短編 | ナノ



雨上がりはなんだか、地面も建物も全てが太陽の光をうけて、キラキラした世界を作るから私はとても好きだった。食堂のおばちゃんから、外出するついでに買って来て欲しいと頼まれていたお豆腐と醤油を渡して、私はのんびりくのたま長屋までの道を歩く。空が青いなぁ。ふんふんと鼻歌を歌いながら雲を眺めていると、後ろから「名前」と私を呼ぶ声がしてドキリと心臓が跳ねた。


「わ、綾部…どうしたの?」

後ろを振り返らなくたって、誰かなんてわかっていた。なんでって、それは私が綾部を好きだからだ。好きとか恋とか、そんな言葉だけでは到底伝えきれないこの気持ちを抱えて、もうどれくらい経つのだろう。
綾部はいつもそっけない、といより表情があまり読めない。そんな何を考えているのか分からない綾部が、どうやら私をタコ壺に落とすのが楽しいらしいというのは、鈍感な私でも察することができた。
そして私も面白いくらいに毎回「ぎゃあ!」とか「うわぁあ!」とか女子にあるまじき叫び声をあげてタコ壺の中へと落ちる。うん…、正直悲しい。綾部に女子として見られていない事も、そんな綾部を許してしまう自分も。この胸に溜めこんでしまっている想いをひとつ残らず伝えられたなら、距離は縮まるのかな、なんてくだらない妄想ばかりしては落ち込むのが最近の日課になってしまっていた。

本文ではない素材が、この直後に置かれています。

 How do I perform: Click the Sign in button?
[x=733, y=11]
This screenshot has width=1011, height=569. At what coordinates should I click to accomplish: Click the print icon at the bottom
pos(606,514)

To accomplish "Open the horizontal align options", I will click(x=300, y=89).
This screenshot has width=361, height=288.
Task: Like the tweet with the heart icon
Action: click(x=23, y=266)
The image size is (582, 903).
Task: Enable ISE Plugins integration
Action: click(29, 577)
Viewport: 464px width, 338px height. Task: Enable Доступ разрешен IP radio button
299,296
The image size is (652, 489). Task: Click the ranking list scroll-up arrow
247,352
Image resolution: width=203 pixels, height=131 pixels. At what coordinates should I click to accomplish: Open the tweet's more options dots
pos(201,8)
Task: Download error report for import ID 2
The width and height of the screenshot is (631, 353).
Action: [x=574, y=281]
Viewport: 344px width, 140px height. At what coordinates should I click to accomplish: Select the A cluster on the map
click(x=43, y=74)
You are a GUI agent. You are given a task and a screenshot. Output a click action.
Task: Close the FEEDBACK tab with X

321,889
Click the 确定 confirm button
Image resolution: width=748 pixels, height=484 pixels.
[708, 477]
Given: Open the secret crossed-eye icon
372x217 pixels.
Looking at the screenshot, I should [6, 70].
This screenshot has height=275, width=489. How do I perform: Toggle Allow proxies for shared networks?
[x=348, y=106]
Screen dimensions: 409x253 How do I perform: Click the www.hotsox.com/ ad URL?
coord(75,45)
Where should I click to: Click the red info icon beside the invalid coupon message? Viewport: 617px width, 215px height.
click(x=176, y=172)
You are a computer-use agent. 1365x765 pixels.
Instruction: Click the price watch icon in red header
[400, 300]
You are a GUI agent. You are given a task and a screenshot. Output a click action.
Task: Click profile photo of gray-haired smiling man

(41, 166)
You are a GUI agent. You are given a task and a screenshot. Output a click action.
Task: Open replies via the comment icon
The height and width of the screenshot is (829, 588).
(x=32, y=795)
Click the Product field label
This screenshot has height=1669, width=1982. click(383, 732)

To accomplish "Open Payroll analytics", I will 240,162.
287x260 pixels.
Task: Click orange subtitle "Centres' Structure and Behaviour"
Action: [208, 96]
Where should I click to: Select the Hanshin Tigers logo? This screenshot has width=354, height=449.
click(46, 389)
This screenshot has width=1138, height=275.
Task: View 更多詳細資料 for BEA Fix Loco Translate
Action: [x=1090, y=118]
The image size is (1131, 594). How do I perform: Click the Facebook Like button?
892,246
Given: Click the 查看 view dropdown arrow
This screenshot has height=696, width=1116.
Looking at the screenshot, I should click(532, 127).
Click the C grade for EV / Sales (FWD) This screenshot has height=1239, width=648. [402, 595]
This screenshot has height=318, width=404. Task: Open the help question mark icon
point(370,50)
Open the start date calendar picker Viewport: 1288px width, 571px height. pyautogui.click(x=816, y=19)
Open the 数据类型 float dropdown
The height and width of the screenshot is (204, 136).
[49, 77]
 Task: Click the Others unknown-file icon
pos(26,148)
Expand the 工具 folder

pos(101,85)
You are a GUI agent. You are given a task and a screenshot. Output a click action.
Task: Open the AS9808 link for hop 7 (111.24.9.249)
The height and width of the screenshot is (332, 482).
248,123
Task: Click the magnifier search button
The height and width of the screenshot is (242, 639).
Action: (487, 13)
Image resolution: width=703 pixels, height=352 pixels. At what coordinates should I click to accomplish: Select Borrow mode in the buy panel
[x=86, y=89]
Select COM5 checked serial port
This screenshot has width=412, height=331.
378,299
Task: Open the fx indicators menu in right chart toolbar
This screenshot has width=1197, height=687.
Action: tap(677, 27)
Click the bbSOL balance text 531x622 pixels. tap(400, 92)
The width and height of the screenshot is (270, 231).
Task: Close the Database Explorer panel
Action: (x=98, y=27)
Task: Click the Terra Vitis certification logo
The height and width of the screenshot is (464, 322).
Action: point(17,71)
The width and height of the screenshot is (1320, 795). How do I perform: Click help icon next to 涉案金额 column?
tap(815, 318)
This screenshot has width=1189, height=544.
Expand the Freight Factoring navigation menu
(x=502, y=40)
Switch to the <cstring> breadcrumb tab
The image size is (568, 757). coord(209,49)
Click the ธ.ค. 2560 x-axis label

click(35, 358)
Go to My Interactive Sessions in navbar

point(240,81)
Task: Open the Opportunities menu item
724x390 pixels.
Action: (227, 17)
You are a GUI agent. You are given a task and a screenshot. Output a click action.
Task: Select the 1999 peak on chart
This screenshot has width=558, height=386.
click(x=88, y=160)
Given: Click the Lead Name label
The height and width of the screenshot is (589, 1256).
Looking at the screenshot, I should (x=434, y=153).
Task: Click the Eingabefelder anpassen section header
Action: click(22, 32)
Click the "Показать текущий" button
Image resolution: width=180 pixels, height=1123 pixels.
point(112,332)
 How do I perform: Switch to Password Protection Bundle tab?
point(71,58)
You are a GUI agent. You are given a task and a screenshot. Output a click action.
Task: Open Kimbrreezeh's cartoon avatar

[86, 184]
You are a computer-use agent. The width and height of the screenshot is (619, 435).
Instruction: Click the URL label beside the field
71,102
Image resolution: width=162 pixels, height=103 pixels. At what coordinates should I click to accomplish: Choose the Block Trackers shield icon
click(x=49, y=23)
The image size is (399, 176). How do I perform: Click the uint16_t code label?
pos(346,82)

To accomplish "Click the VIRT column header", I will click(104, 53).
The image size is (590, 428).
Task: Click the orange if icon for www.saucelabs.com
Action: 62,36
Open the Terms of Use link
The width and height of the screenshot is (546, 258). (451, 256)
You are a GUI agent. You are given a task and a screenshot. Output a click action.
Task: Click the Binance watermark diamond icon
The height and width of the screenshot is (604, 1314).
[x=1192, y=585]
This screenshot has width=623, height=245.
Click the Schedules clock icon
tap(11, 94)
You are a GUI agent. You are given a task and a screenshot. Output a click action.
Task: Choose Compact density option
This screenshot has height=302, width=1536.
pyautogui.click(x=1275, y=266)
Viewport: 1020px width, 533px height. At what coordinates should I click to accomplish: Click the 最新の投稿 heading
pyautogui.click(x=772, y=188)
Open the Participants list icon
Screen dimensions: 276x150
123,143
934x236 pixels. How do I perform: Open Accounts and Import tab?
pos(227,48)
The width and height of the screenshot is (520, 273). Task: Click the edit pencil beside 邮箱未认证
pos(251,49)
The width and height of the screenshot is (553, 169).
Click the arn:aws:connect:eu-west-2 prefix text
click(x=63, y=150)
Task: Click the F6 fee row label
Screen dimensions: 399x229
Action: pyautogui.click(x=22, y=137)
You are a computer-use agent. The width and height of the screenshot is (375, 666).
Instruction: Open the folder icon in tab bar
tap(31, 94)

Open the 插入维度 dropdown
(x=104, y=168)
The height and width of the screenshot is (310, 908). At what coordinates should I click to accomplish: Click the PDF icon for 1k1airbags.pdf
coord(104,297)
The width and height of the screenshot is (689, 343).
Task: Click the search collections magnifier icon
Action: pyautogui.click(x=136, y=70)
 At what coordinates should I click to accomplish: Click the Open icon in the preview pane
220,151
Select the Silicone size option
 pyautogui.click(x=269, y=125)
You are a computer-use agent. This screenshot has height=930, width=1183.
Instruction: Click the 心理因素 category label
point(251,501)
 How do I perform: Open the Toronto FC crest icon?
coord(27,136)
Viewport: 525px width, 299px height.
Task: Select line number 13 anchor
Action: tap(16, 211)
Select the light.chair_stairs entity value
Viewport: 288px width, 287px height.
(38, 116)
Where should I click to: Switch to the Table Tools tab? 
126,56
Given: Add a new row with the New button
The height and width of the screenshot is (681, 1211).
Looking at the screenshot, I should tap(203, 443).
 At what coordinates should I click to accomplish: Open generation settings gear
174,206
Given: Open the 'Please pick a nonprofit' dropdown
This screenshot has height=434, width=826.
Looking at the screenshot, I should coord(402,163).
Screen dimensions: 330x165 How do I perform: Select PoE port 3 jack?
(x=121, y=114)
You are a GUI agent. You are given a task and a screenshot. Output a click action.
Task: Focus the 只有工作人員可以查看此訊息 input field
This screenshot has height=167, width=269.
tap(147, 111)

振り返ると綾部は鋤を持っていなかった。でもよく見ると裾が少し土で汚れているから、やっぱりさっきまで何処かで掘っていたのかもしれない。


「どこ行ってたの?」
「えっと、シナ先生とおばちゃんに頼まれて町に…」
「ふぅん」

ふぅん、ってなんだか物凄い不機嫌…!もしかして私は綾部に何か怒らせるような事をしてしまったのだろうか。うんうんと頭を悩ませていると、小さな声で不意に綾部が呟いた。


「今日は二人落ちた」
「何が?」
「善法寺伊作先輩と、知らない下級生のくのたまがターコちゃんに落ちた」
「…へぇ」

どうしよう、この場合それは良かったねとか、おめでとうと言うべきなのだろうか。いやだけどそれは、タコ壺に落ちた不運な伊作先輩やくのたまの子に失礼すぎる。綾部の求めている返答がわからなくて曖昧な笑みを返したら、はぁと大きい溜め息をつかれてしまった。


「つまらない」
「ん?」
「名前じゃないと面白くない」

ひゅ、と喉の奥が音をたてる。私は何故か綾部から目を逸らすことが出来なかった。


「自分でもよくわからないのだけれど」
「うん」
「もし笑ったら僕怒るからね」
「…は、はい」
「名前はターコちゃんによく落ちる」
「うん」
「でも落ちるのは名前だけじゃなくて他にもたくさんいるんだけど」
「うん」
「なんかつまらない」
「…」
「言ってる意味わかる?」
「ご、ごめん。あんまり…」

綾部の話を聞き漏らすまいと一生懸命聞いていたのだけれど、私の頭では綾部の言いたい事がいまいちよくわからなかった。なんだか申し訳なくなる。そして綾部が「なーんでわからないかなぁ」と本日二度目の溜め息をついたものだから、私はますます自分が情けなかった。


「名前じゃないとダメだってこと」
「うん」
「意味わかったでしょ」
「……うん」

じわりと視界が涙で滲んでいく。夢じゃないかなぁ、と思った。けれど綾部の手が近づいてきて私の頬に触れた瞬間の熱が、温かさが、私に夢じゃない事を教えてくれる。


「笑うなとは言ったけど泣かないでよ」
「綾部ごめ…、」
「うそ。やっぱり笑って」


そうして私を包んだ綾部の服からは、少し優しい雨の匂いがした。